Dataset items

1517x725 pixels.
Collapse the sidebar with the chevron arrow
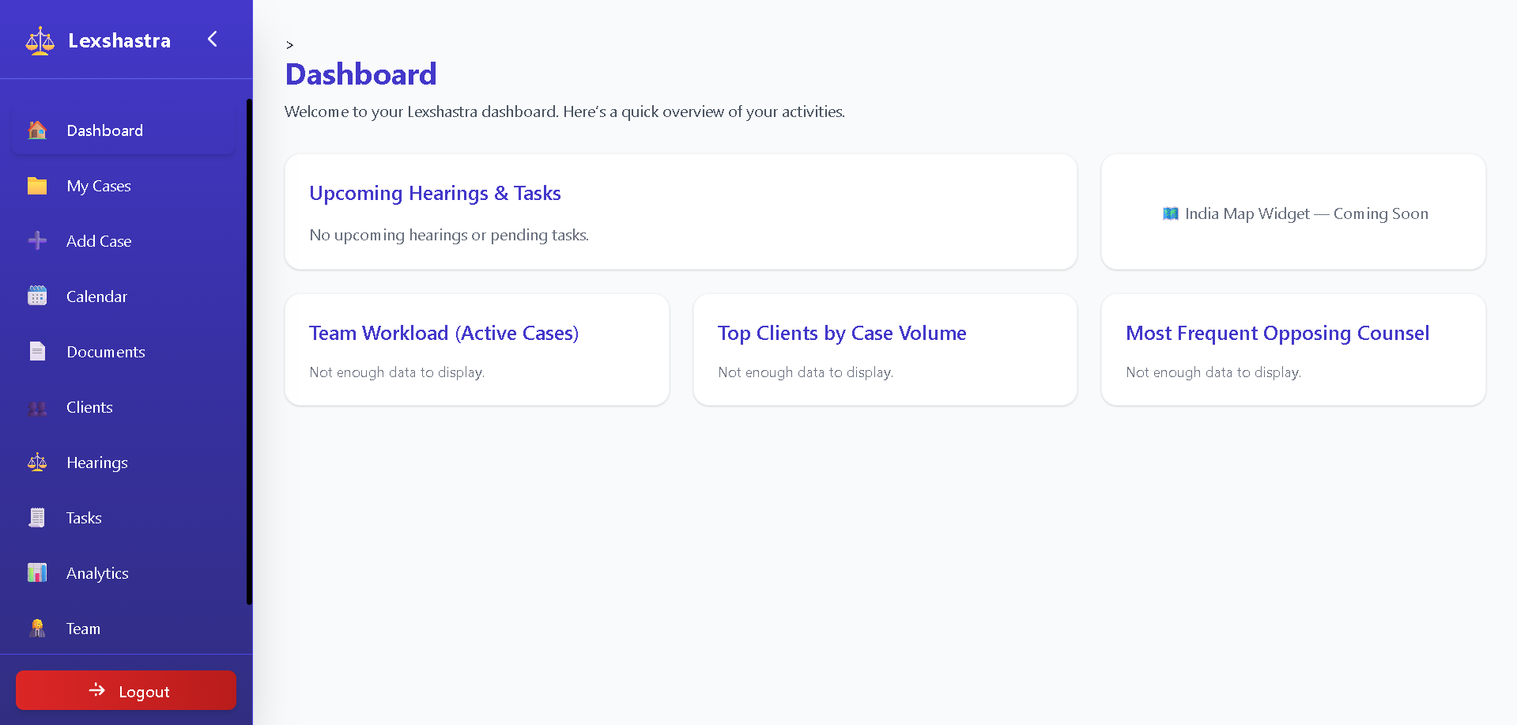coord(212,40)
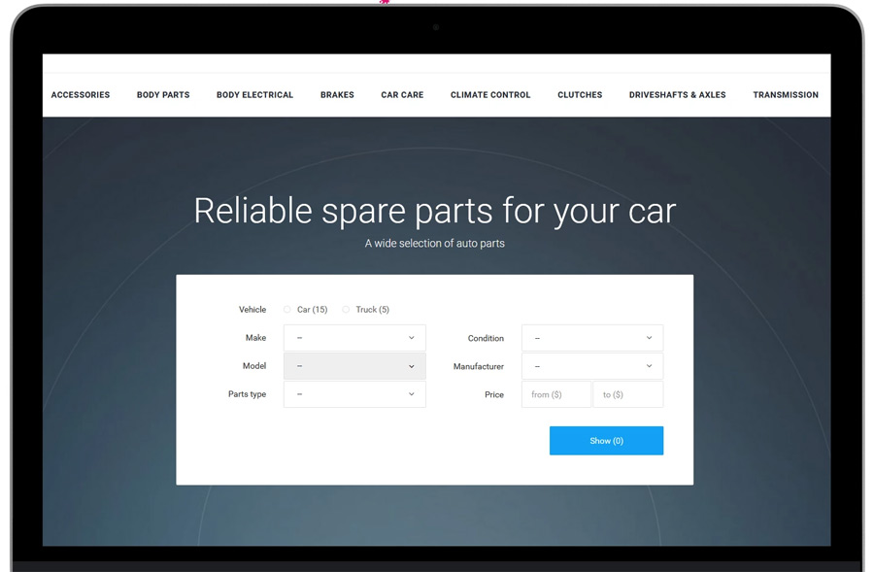Click the Make dropdown chevron arrow

tap(411, 338)
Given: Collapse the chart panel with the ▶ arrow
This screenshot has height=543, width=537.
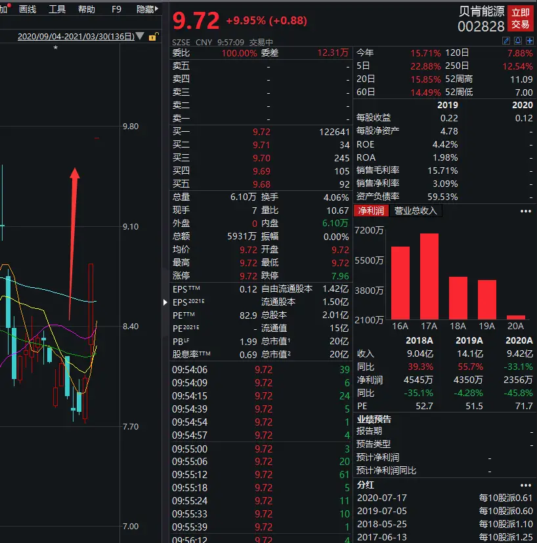Looking at the screenshot, I should pyautogui.click(x=165, y=302).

### EXERCISE DETAILS
Apart from the images, every line above needs to be printed again exactly.

### EXPECTED OUTPUT
1517x725 pixels.
Collapse the sidebar with the chevron arrow
coord(212,40)
Click the Make dropdown chevron arrow

tap(411, 338)
Given: Collapse the chart panel with the ▶ arrow
This screenshot has height=543, width=537.
Looking at the screenshot, I should pyautogui.click(x=165, y=302).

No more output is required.